Description
I've been playing around with the CompressedList
subclasses for representing some complex data types and I've really come to like it. I've been thinking of ways to make it more generally usable by both end-users and other developers, and I've got a few wish-list elements:
Access to unlistData
and partitioning
. End-users would then be able to execute arbitrary unary operations on the underlying data while preserving the partitioning, like:
A <- DataFrame(X=LETTERS, Y=runif(26))
comp.list <- split(A,A$X)
# Attempt fails, for obvious reasons.
comp.list$Y <- log(comp.list$Y)
# Assuming we had a unlistData() method:
unlistData(comp.list)$Y <- log(unlistData(comp.list)$Y)
unlistData<-
could even be unlist<-
, if one were willing to introduce that concept. I don't mind if partitioning
is getter-only; this would still be very useful for downstream functions that need to be list-aware yet don't want to create an intermediate list
for efficiency purposes.
Non-virtual CompressedList
class. I don't understand the motivation for making CompressedList
virtual.
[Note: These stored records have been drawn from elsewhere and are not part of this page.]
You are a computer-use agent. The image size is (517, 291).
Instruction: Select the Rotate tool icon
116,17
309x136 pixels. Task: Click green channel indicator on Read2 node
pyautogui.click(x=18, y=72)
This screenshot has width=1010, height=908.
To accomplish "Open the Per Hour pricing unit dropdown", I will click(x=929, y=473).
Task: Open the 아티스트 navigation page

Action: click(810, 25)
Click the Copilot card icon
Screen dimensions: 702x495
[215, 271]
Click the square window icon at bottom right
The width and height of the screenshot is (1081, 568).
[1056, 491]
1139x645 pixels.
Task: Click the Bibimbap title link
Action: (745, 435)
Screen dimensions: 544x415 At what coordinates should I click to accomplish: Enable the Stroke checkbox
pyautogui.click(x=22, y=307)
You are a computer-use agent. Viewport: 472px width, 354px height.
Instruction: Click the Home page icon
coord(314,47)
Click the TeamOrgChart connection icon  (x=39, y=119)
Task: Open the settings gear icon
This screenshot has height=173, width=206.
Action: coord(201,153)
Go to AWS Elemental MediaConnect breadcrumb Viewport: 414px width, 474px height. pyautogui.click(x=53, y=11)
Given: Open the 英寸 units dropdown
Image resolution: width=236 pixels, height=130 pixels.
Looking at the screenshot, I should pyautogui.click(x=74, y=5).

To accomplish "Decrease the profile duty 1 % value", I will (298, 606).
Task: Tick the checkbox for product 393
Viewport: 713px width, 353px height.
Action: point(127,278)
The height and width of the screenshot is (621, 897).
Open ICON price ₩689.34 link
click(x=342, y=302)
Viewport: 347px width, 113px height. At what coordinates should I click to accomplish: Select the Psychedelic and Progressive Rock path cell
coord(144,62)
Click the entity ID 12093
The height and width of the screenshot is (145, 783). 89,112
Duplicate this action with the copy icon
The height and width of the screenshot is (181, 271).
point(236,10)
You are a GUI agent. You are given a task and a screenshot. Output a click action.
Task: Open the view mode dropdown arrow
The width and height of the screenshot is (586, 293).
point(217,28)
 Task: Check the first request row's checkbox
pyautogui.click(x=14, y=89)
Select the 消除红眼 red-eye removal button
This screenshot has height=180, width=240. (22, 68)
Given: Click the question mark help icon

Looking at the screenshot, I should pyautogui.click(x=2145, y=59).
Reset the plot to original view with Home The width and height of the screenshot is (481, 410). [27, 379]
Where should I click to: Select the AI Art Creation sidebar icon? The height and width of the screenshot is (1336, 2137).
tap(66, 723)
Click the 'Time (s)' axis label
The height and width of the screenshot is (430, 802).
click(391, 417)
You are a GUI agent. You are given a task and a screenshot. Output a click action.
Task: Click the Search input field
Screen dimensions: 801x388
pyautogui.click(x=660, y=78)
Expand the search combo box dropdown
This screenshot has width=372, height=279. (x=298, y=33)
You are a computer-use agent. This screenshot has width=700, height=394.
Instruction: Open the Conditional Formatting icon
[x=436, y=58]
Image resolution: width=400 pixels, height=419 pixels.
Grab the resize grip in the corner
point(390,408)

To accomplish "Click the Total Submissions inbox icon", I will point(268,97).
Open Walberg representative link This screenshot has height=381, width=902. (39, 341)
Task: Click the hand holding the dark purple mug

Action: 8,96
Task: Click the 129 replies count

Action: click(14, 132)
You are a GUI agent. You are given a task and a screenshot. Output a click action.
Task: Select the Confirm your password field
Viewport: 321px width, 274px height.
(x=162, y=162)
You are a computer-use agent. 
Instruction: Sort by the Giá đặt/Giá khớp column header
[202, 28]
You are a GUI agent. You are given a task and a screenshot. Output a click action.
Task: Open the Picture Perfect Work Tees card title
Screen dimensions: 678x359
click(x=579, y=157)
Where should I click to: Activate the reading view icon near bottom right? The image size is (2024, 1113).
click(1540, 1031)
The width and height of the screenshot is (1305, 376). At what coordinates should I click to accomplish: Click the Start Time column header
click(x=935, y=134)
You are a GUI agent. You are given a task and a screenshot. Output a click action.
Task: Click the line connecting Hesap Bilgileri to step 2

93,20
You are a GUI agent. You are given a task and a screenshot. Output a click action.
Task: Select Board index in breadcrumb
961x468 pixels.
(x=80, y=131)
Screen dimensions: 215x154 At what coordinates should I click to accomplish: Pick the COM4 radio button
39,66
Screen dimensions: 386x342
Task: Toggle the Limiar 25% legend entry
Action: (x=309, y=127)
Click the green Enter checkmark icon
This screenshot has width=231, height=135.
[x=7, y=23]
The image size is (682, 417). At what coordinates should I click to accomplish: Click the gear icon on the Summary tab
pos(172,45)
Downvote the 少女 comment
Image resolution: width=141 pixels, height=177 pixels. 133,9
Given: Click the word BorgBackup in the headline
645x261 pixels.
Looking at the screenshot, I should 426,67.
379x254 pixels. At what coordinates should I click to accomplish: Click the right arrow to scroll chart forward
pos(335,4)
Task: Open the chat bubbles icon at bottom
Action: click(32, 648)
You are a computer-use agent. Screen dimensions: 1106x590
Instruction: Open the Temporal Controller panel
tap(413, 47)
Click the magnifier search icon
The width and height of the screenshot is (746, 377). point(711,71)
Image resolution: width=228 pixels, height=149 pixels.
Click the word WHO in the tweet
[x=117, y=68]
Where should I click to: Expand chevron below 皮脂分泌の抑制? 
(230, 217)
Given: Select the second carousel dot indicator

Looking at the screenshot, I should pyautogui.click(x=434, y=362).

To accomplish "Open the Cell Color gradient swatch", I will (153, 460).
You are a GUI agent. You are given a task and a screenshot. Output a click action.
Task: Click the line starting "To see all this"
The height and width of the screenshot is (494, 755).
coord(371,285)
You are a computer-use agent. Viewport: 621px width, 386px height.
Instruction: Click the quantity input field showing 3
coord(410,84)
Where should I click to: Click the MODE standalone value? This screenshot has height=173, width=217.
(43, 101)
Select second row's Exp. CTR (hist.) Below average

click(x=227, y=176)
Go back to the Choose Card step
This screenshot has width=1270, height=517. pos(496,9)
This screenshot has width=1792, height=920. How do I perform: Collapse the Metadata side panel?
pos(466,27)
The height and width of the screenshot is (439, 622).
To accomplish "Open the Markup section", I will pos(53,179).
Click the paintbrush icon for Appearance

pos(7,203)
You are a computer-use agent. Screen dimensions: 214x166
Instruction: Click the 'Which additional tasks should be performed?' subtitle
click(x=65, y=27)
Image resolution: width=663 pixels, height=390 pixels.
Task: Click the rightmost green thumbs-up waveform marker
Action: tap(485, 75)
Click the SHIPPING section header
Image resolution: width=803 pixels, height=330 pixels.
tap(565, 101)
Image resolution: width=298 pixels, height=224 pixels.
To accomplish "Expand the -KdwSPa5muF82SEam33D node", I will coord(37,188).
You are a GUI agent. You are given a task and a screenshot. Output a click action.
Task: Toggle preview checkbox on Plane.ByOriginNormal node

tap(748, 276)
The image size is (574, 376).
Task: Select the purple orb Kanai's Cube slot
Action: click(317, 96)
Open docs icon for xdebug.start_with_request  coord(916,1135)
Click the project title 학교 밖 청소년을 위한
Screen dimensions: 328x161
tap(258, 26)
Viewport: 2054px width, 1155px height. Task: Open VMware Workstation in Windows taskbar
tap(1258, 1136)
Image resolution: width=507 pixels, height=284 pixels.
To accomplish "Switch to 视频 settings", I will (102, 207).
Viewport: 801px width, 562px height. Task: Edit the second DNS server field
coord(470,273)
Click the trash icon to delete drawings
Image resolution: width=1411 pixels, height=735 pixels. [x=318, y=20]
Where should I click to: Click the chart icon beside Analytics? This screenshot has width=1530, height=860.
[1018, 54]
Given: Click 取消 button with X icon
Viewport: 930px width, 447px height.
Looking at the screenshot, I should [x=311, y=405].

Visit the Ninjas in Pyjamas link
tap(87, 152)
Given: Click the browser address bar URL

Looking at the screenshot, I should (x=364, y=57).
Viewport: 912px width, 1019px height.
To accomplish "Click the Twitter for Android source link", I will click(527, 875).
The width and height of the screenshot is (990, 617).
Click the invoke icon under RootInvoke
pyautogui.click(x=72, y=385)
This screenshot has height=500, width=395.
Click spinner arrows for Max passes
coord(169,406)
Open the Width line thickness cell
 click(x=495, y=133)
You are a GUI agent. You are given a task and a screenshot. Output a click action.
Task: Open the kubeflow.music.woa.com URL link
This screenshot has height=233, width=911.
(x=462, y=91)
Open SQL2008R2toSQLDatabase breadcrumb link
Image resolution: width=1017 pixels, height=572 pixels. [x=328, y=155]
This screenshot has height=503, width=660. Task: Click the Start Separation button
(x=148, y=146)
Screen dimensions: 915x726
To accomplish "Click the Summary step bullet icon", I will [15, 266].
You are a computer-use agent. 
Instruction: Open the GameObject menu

From a representation perspective, a general concrete class would be useful if we could store any vector-like entity in unlistData
. In fact, I ran into the case where I wanted to store a CompressedCharacterList
as unlistData
, effectively making a CompressedCompressedCharacterListList
! I don't expect to be able to call many methods on this thing - other than the proposed unlistData
and partitioning
, and maybe unlist
- I just want to use it for storage without needing to write an explicit subclass. A general CompressedList
class would serve this purpose, and is better than the alternative of falling back to a SimpleList
(which takes a noticeable time to generate).
A more careful unlist
. If we do allow a general CompressedList
class, the unlist
method should probably take heed of recursive=TRUE
and apply unlist
on the unlistData
slot.
I'm happy to chip in with a PR if these sound like good ideas.